12 ownership, permissions, sticky bit Flashcards
how do you change the ownership and group of apple.txt to a user peanut and group called sales using a single command?
sudo chown peanut:sales apple.txt
how would you change group membership of a file without root?
chgrp
how would you view the permissions, executability, or group of a file?
ls -l
What is SUID? When is it commonly used?
Set User ID, tells linux to run the program with the permissions of the owner rather than the user running the file.

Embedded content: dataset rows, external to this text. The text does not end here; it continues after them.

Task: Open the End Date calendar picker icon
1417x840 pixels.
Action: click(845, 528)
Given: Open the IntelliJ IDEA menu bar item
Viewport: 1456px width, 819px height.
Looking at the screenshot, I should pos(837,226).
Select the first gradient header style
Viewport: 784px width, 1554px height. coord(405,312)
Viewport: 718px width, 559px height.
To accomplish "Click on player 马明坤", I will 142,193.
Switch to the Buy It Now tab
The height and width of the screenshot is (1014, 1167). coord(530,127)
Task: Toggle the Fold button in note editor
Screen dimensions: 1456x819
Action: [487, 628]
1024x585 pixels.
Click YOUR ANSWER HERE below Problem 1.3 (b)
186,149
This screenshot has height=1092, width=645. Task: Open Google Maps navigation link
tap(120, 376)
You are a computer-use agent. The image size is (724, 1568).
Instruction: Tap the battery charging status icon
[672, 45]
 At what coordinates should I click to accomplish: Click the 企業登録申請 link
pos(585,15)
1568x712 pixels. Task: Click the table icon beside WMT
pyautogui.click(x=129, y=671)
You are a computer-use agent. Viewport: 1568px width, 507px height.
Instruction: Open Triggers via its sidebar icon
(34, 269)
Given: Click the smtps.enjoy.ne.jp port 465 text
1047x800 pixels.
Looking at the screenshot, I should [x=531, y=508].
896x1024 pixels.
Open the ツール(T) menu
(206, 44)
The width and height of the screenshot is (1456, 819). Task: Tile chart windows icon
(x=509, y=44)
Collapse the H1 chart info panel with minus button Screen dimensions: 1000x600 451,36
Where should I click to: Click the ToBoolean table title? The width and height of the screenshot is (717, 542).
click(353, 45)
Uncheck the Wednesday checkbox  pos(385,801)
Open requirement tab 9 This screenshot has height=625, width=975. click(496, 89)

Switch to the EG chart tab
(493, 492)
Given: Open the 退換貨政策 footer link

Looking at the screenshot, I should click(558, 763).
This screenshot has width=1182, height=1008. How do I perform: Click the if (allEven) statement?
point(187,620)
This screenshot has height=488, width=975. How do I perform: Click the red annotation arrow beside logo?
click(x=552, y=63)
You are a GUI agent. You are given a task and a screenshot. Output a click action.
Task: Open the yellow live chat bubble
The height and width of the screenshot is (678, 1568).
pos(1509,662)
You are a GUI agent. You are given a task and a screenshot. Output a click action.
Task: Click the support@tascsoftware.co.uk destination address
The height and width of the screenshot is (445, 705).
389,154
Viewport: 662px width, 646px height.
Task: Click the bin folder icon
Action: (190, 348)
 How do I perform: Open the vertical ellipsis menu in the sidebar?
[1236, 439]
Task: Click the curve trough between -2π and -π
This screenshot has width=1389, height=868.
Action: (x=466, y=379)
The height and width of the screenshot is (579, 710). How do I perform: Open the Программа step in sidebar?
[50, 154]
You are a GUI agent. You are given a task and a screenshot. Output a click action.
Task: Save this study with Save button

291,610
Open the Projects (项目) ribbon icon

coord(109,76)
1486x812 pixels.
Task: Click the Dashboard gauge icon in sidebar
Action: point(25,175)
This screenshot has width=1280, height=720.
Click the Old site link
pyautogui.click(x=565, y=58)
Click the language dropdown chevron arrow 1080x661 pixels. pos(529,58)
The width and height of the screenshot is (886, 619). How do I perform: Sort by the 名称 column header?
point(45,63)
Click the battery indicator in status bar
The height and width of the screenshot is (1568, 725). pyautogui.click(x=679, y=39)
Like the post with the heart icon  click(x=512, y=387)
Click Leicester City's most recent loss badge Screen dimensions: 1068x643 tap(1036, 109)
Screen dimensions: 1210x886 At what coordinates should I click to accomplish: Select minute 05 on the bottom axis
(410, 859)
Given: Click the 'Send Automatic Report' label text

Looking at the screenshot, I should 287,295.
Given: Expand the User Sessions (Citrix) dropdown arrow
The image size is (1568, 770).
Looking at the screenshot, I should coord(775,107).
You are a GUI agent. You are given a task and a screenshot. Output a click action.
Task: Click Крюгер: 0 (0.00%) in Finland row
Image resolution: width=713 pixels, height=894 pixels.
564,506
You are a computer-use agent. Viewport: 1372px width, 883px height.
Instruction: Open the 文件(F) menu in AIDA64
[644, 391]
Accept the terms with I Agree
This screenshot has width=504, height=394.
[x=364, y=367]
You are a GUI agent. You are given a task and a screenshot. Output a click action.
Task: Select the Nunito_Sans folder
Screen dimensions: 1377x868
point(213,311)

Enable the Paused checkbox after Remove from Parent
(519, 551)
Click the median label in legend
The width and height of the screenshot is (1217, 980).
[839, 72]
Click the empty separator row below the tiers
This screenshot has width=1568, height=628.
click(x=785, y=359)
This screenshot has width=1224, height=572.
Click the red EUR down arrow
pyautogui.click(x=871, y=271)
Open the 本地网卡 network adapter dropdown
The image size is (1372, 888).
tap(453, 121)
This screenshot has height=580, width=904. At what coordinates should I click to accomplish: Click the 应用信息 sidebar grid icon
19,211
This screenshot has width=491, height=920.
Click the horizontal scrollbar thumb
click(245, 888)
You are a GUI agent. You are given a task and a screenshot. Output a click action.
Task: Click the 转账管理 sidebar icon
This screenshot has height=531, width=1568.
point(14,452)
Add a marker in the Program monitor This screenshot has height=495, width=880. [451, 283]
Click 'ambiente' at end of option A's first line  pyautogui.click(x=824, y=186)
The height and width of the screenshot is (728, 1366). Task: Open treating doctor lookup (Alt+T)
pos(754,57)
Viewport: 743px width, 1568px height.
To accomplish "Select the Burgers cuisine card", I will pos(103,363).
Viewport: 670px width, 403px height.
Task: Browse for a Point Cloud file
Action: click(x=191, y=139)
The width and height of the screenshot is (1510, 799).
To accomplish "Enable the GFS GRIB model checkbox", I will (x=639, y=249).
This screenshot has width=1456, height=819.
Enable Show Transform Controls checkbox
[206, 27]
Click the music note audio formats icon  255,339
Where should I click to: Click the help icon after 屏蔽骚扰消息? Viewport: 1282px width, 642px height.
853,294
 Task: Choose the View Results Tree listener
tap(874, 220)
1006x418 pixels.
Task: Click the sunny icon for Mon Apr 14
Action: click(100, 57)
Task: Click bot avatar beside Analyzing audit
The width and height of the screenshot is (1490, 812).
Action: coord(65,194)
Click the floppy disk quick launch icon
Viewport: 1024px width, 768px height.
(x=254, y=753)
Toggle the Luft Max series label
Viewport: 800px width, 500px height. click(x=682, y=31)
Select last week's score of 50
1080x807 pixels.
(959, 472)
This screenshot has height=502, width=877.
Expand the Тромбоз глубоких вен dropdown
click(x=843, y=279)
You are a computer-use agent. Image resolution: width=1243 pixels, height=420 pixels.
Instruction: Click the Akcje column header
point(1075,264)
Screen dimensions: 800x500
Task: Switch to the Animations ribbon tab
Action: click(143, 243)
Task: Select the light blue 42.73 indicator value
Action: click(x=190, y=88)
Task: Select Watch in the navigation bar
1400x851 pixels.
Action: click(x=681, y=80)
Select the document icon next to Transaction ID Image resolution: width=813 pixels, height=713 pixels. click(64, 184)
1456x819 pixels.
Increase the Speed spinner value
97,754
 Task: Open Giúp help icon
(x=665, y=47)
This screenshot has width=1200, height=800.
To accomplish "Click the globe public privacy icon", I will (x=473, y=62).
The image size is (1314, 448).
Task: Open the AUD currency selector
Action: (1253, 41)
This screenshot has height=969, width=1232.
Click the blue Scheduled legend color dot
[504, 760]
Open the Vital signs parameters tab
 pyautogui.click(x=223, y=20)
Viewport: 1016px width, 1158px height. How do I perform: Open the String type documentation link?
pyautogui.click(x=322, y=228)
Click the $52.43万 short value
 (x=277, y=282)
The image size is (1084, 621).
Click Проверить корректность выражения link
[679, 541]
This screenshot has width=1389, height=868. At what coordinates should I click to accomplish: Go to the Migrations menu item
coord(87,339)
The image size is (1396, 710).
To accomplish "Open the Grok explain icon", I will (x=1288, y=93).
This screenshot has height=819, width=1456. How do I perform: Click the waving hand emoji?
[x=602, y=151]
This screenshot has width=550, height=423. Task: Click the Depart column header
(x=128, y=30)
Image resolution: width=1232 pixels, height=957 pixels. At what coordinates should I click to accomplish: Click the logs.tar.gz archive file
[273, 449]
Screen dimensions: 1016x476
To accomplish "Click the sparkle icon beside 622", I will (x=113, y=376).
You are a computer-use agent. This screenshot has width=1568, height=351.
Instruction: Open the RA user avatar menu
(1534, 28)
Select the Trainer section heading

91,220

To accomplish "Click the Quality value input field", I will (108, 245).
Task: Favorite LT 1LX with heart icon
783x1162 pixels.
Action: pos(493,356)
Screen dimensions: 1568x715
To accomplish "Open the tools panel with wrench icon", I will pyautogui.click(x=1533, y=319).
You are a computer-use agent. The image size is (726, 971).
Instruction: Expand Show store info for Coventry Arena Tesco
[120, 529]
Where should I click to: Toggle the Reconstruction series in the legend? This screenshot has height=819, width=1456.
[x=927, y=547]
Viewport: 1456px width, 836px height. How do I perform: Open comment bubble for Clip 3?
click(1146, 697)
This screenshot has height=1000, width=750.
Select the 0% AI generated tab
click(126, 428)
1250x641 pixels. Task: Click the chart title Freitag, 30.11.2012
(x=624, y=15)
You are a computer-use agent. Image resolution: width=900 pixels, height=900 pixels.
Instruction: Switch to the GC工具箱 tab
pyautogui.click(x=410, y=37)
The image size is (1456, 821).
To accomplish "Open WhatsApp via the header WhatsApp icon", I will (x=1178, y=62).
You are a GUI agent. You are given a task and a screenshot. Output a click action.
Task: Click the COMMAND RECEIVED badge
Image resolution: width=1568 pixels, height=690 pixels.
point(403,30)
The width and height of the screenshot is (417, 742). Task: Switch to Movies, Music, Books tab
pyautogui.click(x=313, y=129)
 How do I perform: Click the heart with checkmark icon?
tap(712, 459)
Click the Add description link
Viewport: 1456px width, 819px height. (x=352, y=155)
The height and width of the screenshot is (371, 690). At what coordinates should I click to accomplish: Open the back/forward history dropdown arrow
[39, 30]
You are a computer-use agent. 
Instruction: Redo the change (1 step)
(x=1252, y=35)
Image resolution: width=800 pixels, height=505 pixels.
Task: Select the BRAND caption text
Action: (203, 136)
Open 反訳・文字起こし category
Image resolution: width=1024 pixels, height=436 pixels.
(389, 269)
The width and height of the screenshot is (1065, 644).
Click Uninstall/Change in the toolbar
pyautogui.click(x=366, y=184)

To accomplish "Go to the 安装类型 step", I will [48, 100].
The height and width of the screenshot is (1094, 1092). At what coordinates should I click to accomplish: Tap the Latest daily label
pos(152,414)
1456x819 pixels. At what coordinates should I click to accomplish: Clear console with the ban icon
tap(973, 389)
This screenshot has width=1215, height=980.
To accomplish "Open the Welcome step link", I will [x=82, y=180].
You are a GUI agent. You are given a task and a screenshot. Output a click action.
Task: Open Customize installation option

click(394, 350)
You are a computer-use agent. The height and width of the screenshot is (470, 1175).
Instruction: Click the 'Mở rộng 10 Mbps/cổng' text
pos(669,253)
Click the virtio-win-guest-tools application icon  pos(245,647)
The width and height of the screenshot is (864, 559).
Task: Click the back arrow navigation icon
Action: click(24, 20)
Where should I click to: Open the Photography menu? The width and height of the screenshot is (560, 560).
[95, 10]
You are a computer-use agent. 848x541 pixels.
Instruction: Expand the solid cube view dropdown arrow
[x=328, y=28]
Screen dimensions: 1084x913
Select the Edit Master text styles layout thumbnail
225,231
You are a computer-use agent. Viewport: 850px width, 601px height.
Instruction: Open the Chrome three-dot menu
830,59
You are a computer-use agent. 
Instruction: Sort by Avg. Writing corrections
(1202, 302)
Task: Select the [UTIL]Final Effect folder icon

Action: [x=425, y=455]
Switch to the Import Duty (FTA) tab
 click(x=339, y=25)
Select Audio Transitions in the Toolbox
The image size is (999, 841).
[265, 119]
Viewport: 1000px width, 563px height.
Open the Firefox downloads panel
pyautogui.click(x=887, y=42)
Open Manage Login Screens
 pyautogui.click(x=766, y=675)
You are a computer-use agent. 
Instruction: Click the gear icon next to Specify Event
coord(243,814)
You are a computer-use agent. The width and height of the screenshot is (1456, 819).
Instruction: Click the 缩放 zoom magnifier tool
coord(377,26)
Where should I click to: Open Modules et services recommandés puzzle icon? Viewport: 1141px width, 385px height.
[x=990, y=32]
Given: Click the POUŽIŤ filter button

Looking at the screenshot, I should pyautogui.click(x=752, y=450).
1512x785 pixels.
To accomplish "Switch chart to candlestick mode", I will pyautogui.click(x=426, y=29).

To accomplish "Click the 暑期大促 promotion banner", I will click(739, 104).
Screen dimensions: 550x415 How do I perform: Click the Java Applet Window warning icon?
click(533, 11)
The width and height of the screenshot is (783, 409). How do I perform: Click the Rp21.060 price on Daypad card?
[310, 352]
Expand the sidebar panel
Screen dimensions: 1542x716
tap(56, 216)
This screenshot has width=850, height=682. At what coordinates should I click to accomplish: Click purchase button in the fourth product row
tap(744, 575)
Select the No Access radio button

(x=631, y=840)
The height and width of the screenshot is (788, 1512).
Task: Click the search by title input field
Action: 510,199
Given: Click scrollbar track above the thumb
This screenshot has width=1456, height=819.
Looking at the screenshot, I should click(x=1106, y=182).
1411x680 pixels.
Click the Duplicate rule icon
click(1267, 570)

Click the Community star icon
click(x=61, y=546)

Use for password changes.
-rwsrwxrwx indicates what?
SUID bit has been set
What is SGID?
On executable files, it will grant the process resulting from executing the file access to the privileges of the group who owns the file.
When applied to directories, it will make every file or directory
created under it inherit the group from the parent directory.
-rwxrwsrwx indicates what?
SGID bit has been set
How do you set SGID with chmod?
2 at the front of the octal notation
g+s for symbolic
How do you set SUID with chmod?
4 at the front of the octal notation
u+s for symbolic
How do you set both SGID and SGUD with chmod?
6 at the front of the octal notation
ug for symbolic
ls -d does what?
displays information from subdirectories rather than the normal directories
how can you check if sticky bit is turned on?
ls -la;
if there is a “T” in place of execute permissions it is sticky
What do t the following octal prefixes do?
0
1
2
4
6
0 - turns off special bits
1 - turns on sticky bit
2 - enables SGID
4 - enables SUID
6 - enables both SGID and SUID
What does the letter t at the end of drwxrwxrwt indicate within the following directory permissions?
drwxrwxrwt 14 root root 36864 2012-03-02 11:17 /tmp
The t is a sticky bit, a specialized permission bit set on a directory that allows only the owner of the file within that directory, the owner of the directory, or the root user to delete or rename the file.